Глава 14. СГРУЖАЕМ ЗОЛОТО!
— Мама родная, — тихо произнес адъюнкт-химик и первым шагнул в блиндированное хранилище. — Пресвятая дева Мария Богородица, спаси мя и сохрани…
— Да-а, — восторженно протянул электрический мастер, и у него изо рта выпала на пол горящая папироса.
Мамай часто-часто моргал, Яким беспрестанно глотал слюну, а Серега не мог унять дрожь в коленках — это Серега-то, который не единожды попадал в такие передряги, из коих мало кто смог бы выйти живым. А он ничего, выкарабкивался. Одна из сторон его души припечаталась к полу и продолжала лежать недвижимо, истекая кровью, отдаваясь дьяволу, без какой бы то ни было возможности подняться.
— Поглядели? — нетерпеливо спросил Савелий, поглядывая на часы, большая стрелка которых приближалась к четырем. — Теперь за работу.
— Что берем в первую очередь, Савелий Николаевич? — весело спросил несостоявшийся профессор.
— Сначала мешки с монетами, — приказал Родионов. — Потом полосы и ящики со слитками.
Он обернулся к Якиму:
— Во дворе банка стоит локомотив с вагонами. Сходи, проверь, все ли ладно.
* * *
Сторож, коему надлежало охранять поезд, благополучно спал, как говорится, без задних ног. Да и чего, собственно, охранять этот паровоз с вагонами? Кому придет в голову его угонять? Да и куда, ежели железнодорожная ветка не закончена и никуда не ведет?

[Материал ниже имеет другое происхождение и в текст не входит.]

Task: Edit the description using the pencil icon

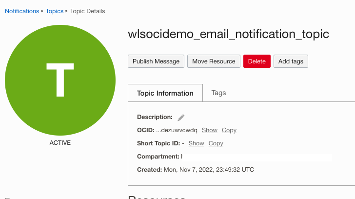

Поэтому, отставив в сторону старенькую берданку, пожилой уже человек, раскинув в стороны руки, лежал на кушетке в сторожке на спине и видел уже второй сон. Первый был про его соседа-полицианта, коему в девятьсот двенадцатом оторвало бомбой обе ноги. Он вместе с двумя еще такими служилыми верхами сопровождал вице-губернатора в его загородный дом на Сибирском тракте, и возле железнодорожного переезда с ними поравнялась легковая бричка с единственным седоком в поддевке и новом картузе. И нет чтобы полицианту обратить внимание на этого седока! Так ведь в этот самый момент, как его бричка поравнялась с каретой вице-губернатора, их превосходительство о чем-то спросил сопровождающего его полицейского. Тот не расслышал, подъехал ближе, и в этот-то момент малый в поддевке и картузе бросил завернутую в тряпицу бомбу. Рвануло, как опосля рассказывали сторожу, словно все силы ада вырвались наружу. Дым столбом, карета — в щепки, у вице-губернатора пять мелких ранений и вырванная осколком бомбы щека. Его возница был контужен и отлетел от кареты метров на пять-шесть, а у соседа-полицианта обеих ног как не бывало. Лошадь под ним, конечно же, убило, осколками порвав брюхо, да так сильно, что все кишки бедного животного вывалились наружу.